Em termos práticos, os direitos abrangentes, já disponíveis para quem tem problemas de saúde muito graves não serão estendidos para os saudáveis ou para usuários eventuais de serviços de saúde. Os não doentes e segmentos de maior renda são cobertos por planos e seguros privados de saúde, e os pobres ou requerentes de serviços de saúde muito caros ficam no SUS.
Assim, a divisão pragmática de mercados na saúde assume internamente condição de política oficial, a despeito de repetidas pesquisas de opinião evidenciarem que a saúde é o principal problema a ser resolvido pelo governo mesmo para quem está vinculado a planos e seguros privados de saúde.
Entretanto, a tendência mundial, apesar e por causa da possível deterioração dos tradicionais sistemas de proteção social, é a de priorizar as políticas universais de saúde. Ao longo deste ano, ficamos bem na foto. Segundo a Declaração da Conferência Mundial dos Determinantes Sociais da Saúde, realizada este ano no Brasil, "para que haja saúde é necessário que o sistema de saúde seja universal, abrangente, equitativo, efetivo, ágil, acessível e de boa qualidade e ainda envolvimento e do diálogo com outros setores e atores, visto que o desempenho dos mesmos gera impactos significativos sobre saúde". Os participantes de 130 países e 62 ministros de estados presentes consideraram que a crise econômica e financeira global deve estimular a inclusão da saúde e o bem-estar entre as mais altas prioridades nos níveis local, nacional, regional e internacional.

+-------+

Tarefa A: Transcreva do texto sobre o sistema de saúde o trecho de "Em termos práticos, os" a "privados de saúde.".
Tarefa B: Dê continuidade ao texto sobre as políticas de saúde, começando logo após a última frase.
Os dados abaixo foram retirados de outra fonte.

+-------+

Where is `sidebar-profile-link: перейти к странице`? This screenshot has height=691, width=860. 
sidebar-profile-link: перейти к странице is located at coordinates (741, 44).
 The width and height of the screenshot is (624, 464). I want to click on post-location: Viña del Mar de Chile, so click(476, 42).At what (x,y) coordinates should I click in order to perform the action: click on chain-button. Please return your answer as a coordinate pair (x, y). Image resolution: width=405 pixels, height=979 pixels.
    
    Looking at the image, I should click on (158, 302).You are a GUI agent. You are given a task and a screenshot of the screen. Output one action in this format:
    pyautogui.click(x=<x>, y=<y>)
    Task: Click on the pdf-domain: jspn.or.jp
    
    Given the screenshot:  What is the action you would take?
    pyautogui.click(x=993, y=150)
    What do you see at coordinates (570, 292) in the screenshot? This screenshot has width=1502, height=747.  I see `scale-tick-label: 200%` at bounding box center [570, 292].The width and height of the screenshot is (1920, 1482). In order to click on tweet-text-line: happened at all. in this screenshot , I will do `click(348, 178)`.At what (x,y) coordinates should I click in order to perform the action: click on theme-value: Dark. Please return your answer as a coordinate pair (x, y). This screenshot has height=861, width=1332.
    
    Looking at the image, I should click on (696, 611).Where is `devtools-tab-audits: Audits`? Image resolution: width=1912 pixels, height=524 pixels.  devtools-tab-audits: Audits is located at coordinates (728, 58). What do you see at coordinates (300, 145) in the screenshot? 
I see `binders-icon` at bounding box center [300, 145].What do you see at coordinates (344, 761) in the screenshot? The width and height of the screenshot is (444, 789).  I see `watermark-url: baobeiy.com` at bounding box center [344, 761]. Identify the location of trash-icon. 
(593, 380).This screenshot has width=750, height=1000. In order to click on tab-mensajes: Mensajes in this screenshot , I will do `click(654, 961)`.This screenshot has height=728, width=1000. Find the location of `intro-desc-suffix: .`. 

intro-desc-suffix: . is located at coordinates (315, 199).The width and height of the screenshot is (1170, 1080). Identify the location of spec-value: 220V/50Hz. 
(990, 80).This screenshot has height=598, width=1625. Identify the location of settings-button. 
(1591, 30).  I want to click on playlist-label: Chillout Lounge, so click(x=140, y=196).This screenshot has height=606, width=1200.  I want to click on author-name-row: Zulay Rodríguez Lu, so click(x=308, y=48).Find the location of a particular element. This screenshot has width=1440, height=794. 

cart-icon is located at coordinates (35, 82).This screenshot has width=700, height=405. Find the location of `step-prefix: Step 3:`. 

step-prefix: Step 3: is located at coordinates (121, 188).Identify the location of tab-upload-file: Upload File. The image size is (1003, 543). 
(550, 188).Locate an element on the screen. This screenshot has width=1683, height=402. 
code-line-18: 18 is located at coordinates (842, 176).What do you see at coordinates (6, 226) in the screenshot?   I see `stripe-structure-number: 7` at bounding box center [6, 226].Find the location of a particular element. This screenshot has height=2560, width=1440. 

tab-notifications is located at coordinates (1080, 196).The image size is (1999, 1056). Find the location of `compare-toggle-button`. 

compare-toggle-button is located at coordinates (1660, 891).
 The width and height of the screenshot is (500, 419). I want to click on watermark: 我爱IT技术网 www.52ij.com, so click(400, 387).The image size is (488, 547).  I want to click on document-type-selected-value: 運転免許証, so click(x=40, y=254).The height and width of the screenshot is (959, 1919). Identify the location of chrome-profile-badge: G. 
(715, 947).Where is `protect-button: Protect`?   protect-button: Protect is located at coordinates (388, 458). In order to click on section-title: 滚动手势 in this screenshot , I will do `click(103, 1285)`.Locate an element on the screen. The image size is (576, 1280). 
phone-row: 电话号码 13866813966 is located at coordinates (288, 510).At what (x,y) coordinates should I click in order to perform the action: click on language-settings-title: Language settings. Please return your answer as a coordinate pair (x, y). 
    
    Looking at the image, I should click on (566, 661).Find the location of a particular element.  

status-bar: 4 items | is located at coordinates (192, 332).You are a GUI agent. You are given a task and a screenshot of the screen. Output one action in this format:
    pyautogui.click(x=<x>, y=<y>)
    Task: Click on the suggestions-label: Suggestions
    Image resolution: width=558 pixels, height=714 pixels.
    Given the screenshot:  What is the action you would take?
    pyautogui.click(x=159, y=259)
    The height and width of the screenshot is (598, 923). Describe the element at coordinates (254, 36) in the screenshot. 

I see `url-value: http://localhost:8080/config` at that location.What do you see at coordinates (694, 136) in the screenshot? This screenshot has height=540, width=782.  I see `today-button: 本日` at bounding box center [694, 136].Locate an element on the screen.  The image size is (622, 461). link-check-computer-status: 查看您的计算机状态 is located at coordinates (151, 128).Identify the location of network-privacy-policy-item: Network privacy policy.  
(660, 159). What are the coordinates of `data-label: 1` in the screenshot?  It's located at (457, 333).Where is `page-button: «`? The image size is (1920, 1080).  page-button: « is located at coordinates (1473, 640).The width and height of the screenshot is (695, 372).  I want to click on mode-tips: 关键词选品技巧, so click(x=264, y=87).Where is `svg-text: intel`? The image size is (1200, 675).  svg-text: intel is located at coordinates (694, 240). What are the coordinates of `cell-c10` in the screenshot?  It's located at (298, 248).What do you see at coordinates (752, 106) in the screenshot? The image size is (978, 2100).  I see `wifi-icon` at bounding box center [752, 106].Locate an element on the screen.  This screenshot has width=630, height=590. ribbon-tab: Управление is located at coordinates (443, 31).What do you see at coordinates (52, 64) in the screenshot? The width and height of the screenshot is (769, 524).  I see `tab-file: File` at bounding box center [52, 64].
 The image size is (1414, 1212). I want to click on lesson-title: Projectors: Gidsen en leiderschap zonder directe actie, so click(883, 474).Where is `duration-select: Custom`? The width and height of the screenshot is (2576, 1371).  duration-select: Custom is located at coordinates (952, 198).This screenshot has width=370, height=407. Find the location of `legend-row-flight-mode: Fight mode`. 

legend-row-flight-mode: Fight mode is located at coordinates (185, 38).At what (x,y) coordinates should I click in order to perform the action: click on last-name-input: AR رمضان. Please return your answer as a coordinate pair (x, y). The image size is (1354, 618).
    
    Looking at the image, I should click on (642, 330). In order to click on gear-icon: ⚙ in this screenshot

+-------+

Resposta esperada A:
Em termos práticos, os direitos abrangentes, já disponíveis para quem tem problemas de saúde muito graves não serão estendidos para os saudáveis ou para usuários eventuais de serviços de saúde. Os não doentes e segmentos de maior renda são cobertos por planos e seguros privados de saúde, e os pobres ou requerentes de serviços de saúde muito caros ficam no SUS.
Assim, a divisão pragmática de mercados na saúde assume internamente condição de política oficial, a despeito de repetidas pesquisas de opinião evidenciarem que a saúde é o principal problema a ser resolvido pelo governo mesmo para quem está vinculado a planos e seguros privados de saúde.

Resposta esperada B:
Em 2012, a Rio+20 convocará o posicionamento dos governos, empresários e movimentos sociais sobre a sustentabilidade do desenvolvimento, incluindo a dos sistemas de saúde.
A pergunta a ser respondida será sobre o modelo de sistema de saúde que dá melhores respostas em termos de custo-efetividade aos determinantes sociais da saúde. E o SUS será novamente o melhor cartão de visitas a ser apresentado em um ambiente que exigirá do Brasil discrição em relação à ênfase em políticas públicas voltadas ao provimento de infraestrutura e financiamento de negócios.
Por aí afora, muitos economistas sérios não deixam de considerar a saúde na análise dos limites e perspectivas do desenvolvimento do capitalismo ou acreditam que o sistema de saúde possa ser encarado como um mercado qualquer. As previsões de que a saúde, em consequência da inovação tecnológica e envelhecimento, represente daqui a alguns anos 30% do PIB de vários países já seria motivo de sobra para não deixá-la de lado. Ademais, é sobejamente sabido que o comportamento dos preços exige intervenção governamental. Sem que se defina responsavelmente o que é saúde e o que é doença, características físicas ou sintomas como sobrepeso e hipertensão podem ser encarados respectivamente como sentenças de morte e mercados potenciais para a venda de exames e medicamentos.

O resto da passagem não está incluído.